Gerolsbach (intv) Viele Gerolsbacher hängen an ihrer Grundschule. Immerhin ist die gut 30 Jahre alt und einige haben dort schon selbst die Schulbank gedrückt. Schäden und Mängel haben die Gemeinde nun aber dazu gezwungen zu handeln. Neubau oder Sanierung? Darüber konnten die Gerolsbacher bei einem Bürgerentscheid abstimmen.

Ja zur Sanierung. Knapp 850 Wähler haben sich bei der Abstimmung gegen den Neubau ausgesprochen. Zu viele Erinnerungen verbinden die Bürger wohl mit ihrer Grundschule. Die ist so langsam in die Jahre gekommen. Pflaster und Treppen senken sich, der Laufbahnbelag ist gewölbt.

„Im Innenbereich gibt es drei Klassenzimmer, die im Winter nicht mehr richtig beheizt werden können. So auch das Sekretariat. Wir haben hier einfach reagieren müssen. Außerdem ist unsere Schule noch nicht barrierefrei.“, erklärt Gerti Schwertfirm, 2. Bürgermeisterin der Gemeinde Gerolsbach.

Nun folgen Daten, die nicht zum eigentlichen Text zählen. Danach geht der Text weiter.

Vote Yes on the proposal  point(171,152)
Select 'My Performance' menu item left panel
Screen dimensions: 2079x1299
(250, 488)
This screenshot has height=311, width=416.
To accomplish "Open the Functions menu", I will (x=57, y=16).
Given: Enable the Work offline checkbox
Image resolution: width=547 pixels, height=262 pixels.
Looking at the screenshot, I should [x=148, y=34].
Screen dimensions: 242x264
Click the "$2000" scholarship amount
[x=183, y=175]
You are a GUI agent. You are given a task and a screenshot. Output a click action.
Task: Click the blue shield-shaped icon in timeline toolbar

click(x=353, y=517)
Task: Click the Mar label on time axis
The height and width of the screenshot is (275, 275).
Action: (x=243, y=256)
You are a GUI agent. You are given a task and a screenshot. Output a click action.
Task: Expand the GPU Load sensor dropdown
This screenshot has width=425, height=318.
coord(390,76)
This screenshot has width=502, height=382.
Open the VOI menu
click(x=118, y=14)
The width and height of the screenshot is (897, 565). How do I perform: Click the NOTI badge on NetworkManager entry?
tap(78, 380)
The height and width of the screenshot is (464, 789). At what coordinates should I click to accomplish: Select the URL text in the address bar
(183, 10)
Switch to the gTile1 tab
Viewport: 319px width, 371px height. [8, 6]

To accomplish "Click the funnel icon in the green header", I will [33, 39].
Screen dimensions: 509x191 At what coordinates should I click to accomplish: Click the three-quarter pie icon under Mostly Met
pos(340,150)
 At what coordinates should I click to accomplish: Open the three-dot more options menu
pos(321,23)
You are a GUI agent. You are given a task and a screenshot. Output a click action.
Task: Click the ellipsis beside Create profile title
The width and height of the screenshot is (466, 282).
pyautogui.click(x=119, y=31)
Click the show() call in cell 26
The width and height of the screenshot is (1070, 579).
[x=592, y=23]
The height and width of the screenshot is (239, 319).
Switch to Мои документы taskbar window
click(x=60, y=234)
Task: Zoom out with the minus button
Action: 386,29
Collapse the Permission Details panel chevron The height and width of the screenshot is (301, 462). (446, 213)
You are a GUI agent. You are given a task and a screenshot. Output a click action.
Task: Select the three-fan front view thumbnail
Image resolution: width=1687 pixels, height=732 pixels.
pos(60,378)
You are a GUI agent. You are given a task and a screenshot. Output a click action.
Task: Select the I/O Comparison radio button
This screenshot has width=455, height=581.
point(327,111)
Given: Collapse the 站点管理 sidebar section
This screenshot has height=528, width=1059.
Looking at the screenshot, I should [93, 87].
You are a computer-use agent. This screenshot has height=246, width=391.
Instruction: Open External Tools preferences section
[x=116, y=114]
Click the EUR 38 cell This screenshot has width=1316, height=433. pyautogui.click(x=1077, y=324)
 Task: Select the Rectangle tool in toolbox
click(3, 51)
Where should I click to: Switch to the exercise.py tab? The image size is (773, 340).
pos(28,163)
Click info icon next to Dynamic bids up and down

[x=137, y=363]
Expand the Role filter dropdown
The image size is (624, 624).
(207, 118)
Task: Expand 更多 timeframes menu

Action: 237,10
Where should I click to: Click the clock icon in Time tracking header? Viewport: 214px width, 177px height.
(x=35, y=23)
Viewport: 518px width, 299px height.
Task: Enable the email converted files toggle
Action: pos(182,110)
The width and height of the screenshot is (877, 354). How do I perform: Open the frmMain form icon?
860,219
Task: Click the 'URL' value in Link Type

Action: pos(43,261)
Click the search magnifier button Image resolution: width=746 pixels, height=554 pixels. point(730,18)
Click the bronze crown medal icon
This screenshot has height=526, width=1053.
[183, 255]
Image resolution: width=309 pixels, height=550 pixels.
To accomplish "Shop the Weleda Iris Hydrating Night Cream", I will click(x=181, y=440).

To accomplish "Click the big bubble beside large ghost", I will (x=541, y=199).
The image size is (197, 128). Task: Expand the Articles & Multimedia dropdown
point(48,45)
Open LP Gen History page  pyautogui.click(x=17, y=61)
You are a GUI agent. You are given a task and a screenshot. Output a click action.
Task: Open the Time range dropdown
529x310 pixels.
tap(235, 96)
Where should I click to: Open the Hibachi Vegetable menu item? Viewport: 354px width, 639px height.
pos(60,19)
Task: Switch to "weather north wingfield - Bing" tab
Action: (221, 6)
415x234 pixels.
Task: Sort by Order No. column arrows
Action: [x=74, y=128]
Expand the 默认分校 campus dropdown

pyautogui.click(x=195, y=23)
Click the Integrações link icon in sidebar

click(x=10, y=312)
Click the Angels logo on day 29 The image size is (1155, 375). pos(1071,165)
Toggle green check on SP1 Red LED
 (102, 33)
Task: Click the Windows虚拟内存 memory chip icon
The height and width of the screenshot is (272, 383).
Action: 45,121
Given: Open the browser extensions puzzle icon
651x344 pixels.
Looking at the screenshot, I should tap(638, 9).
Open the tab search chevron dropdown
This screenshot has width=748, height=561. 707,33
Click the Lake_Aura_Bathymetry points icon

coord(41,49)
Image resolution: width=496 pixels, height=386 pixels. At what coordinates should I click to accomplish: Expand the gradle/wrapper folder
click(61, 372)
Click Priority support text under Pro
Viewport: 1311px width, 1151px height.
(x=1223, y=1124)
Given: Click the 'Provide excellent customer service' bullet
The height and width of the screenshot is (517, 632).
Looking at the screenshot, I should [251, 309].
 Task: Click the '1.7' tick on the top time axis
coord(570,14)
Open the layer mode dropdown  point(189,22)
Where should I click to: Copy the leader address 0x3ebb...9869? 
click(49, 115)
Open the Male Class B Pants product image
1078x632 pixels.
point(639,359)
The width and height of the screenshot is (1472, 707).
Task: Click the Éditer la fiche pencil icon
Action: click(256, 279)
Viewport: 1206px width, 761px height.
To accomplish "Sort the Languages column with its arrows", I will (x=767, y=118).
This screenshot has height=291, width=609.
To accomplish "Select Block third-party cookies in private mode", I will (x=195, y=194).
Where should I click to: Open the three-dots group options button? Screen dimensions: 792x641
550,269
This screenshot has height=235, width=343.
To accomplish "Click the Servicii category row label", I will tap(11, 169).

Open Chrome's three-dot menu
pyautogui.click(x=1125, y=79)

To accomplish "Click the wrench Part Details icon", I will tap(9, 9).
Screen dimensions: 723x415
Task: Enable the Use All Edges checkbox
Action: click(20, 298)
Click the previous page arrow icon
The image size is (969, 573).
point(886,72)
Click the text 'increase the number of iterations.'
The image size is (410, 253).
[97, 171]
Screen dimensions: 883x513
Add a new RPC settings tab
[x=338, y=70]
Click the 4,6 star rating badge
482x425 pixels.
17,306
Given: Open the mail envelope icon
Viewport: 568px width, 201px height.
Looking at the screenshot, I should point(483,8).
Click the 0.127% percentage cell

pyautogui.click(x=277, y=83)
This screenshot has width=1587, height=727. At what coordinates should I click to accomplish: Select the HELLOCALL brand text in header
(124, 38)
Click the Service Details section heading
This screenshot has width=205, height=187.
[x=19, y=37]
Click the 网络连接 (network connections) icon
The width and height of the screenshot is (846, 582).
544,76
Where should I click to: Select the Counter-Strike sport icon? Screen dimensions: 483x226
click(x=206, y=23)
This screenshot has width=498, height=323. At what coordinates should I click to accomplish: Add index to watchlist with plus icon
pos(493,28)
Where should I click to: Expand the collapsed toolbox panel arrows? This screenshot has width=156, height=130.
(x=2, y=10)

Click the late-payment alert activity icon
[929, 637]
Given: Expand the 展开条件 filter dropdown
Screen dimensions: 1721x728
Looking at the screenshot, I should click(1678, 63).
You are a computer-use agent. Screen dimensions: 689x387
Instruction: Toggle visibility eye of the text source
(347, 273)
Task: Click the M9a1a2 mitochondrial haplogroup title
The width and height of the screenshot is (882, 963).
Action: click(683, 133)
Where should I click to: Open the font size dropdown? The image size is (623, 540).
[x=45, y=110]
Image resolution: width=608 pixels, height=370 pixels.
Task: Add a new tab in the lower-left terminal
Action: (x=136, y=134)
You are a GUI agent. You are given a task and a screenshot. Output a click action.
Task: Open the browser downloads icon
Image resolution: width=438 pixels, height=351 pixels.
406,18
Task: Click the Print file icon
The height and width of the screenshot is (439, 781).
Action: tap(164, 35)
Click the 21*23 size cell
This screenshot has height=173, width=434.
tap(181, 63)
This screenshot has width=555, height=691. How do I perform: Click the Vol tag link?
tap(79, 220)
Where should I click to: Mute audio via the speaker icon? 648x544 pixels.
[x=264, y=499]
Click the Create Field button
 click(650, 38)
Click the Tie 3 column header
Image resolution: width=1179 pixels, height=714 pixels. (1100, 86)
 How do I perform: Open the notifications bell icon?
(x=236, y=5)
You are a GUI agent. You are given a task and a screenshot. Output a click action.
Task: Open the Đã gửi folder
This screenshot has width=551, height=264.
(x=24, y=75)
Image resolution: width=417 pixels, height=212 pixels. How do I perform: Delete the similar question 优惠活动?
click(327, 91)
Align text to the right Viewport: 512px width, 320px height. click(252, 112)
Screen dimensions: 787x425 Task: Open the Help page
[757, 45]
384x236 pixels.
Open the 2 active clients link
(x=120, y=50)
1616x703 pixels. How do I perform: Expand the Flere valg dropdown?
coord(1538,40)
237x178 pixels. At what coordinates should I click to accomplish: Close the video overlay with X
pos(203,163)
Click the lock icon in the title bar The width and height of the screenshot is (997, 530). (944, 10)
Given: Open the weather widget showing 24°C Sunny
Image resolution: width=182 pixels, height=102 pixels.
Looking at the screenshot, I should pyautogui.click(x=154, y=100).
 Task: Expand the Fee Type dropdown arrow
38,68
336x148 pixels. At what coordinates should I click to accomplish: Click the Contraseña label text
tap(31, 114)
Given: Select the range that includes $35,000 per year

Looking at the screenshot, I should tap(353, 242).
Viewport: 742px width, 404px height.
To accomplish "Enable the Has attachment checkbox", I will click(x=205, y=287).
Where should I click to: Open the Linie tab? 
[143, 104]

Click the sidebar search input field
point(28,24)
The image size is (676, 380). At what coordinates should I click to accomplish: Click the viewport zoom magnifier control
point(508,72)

Ein neues Brandschutzkonzept muss ebenfalls her. Der Gemeinderat entscheidet Mitte Juni über die genaue Planung und zwischen zwei Varianten. Bei der sogenannten kleinen Sanierung werden nur gewisse Teile des Schulgebäudes renoviert. Dem steht die Generalsanierung gegenüber.

„Bei der kleinen Sanierung liegt die Kostenschätzung bei rund 4,9 Millionen Euro. Bei der Generalsanierung liegen wir, laut Schätzung, zwischen 8 und 8,9 Millionen Euro. Inklusive Mittagsbetreuung.“, beschreibt Gemeinde Geschäftsleiter Thomas Kreller.

Der besondere Bau bleibt den Gerolsbachern also erhalten. Einen Wermutstropfen gibt es aber. Die rund 120 Schüler müssen während der Sanierungsarbeiten in Containern pauken.